Prime Minister Boris Johnson revived the idea of no deal with the EU yesterday as the UK laid out its red lines for upcoming trade talks with Brussels. In its mandate for negotiations, the Government rebuffed the EU’s demands for common trading standards and to maintain existing fishing rights.

It said that while it hoped to strike a free trade deal with Brussels, it would walk away without one if a “broad outline” of an agreement has not emerged by June.

Reacting to the demands, Mme Loiseau tweeted in English: “My take on post-Brexit UK strategy: There is a paradox in asking for a prompt agreement and starting the negotiation so far away from a possible agreement.

“Drivers know that driving a long way at high speed increases the risk of a car crash.”

If the UK makes good on its threat, seamless trading agreements with the bloc would end once the post-Brexit transition period expires on December 31.

Mr Johnson wants a free trade agreement similar to the one the EU has with Canada, set alongside separate agreements laying out cooperation on issues such as fishing, energy, aviation and law enforcement.

“We want the best possible trading relationship with the EU, but in a pursuit of a deal, we will not trade away our sovereignty,” Michael Gove told MPs.

But Brussels says a free trade deal like the one it has with Canada is not possible.

The bloc argues Britain’s geographical proximity and existing close ties make it a different case because it could gain an uncompetitive advantage by relaxing costly environmental and labour laws.

It fears that a big, economically powerful neighbour like London could adopt dumping practices and quickly become a “Singapore on Thames” that would undercut the bloc’s single market.  

“The UK says that it wants a Canada-style deal.
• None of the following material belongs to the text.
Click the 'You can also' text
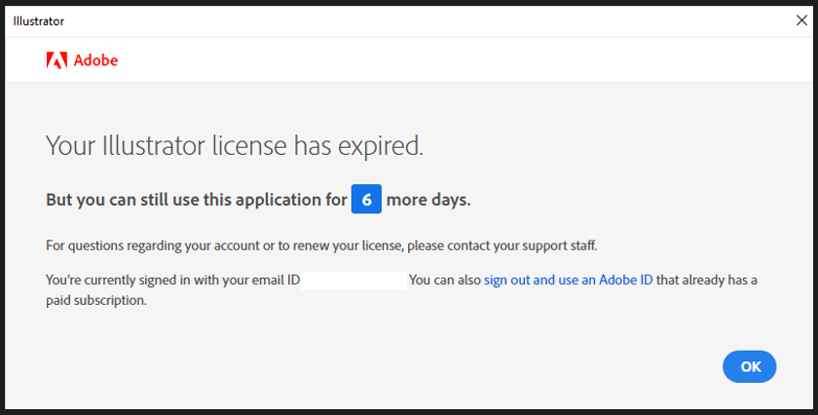 (444, 281)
But the problem with that is that the UK is not Canada,” chief Brexit negotiator Michel Barnier said on Wednesday.

“We cannot take the risk that the UK becomes a kind of assembly hub for goods from all over the world, allowing them to enter the single market as ‘British goods’,” he said.  

Brussels insists Britain must align itself with EU standards if it wants to continue trading freely within the bloc.  
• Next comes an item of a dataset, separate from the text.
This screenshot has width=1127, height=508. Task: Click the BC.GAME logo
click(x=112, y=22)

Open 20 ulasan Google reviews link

However, the UK says this would hamper its ability to clinch independent trade deals with other countries, notably the United States.

Another hot-button issue is fishing rights. 

While regaining control of the UK’s rich fishing waters was a totem for Brexiteers; access to Britain’s fishing grounds is vital for many EU countries.

Brussels wants to maintain the right of its fleets to fish in UK waters and has warned that failure to agree on this could jeopardise trade talks.

But Mr Gove said: “We will take back control of our waters as an independent coastal state and we will not link access to our waters to access to EU markets.”

Britain proposes instead that fishing opportunities be negotiated annually, based on stock levels.

Both sides have made clear they are now preparing for all possible scenarios.

Should they fail to seal a trade deal or agree to extend the transition period, they would default to basic trading rules under the World Trade Organisation (WTO), which would entail customs tariffs, quotas and cumbersome paperwork.